FlashDMoE: Fast Distributed MoE in a Single Kernel

Abstract

The computational sparsity of Mixture-of-Experts (MoE) models enables sub-linear growth in compute cost as model size increases, thus offering a scalable path to training massive neural networks. However, existing implementations suffer from \emph{low GPU utilization}, \emph{significant latency overhead}, and a fundamental \emph{inability to leverage task locality}, primarily due to CPU-managed scheduling, host-initiated communication, and frequent kernel launches. To overcome these limitations, we develop FlashDMoE, a fully GPU-resident MoE operator that fuses expert computation and inter-GPU communication into a \emph{single persistent GPU kernel}. FlashDMoE enables fine-grained pipelining of dispatch, compute, and combine phases, eliminating launch overheads and reducing idle gaps.

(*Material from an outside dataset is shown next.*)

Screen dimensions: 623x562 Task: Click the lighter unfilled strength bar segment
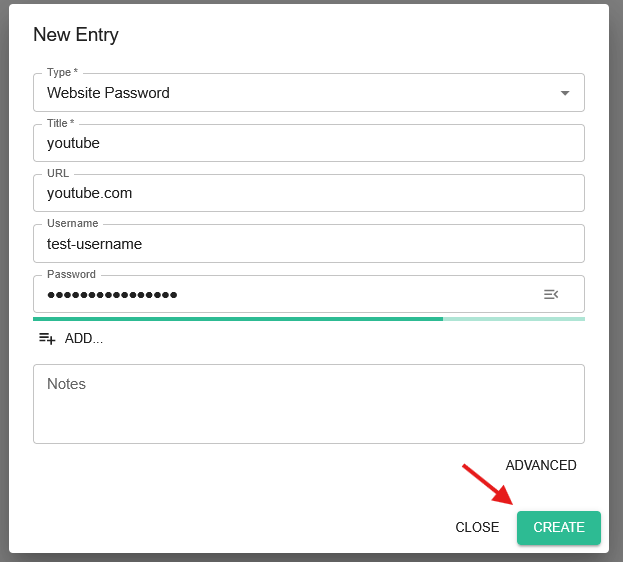[514, 319]
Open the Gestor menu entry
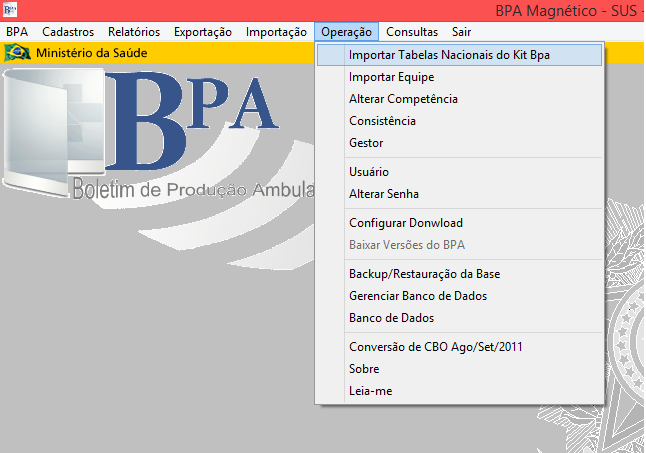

Unlike existing work, FlashDMoE obviates bulk-synchronous collectives for one-sided, device-initiated, inter-GPU (R)DMA transfers, thus unlocking \emph{payload efficiency}, where we eliminate bloated or redundant network payloads in sparsely activated layers. When evaluated on a single 8-H100 GPU node with MoE models having up to 128 experts and 16K token sequences, FlashDMoE achieves up to \textbf{9}$\times$ higher GPU utilization, \textbf{6}$\times$ lower latency, \textbf{5.7}$\times$ higher throughput, and \textbf{4}$\times$ better overlap efficiency compared to state-of-the-art baselines, despite using FP32 while baselines use FP16. FlashDMoE demonstrates that principled GPU kernel-hardware co-design is key to unlocking the performance ceiling of large-scale distributed ML workloads.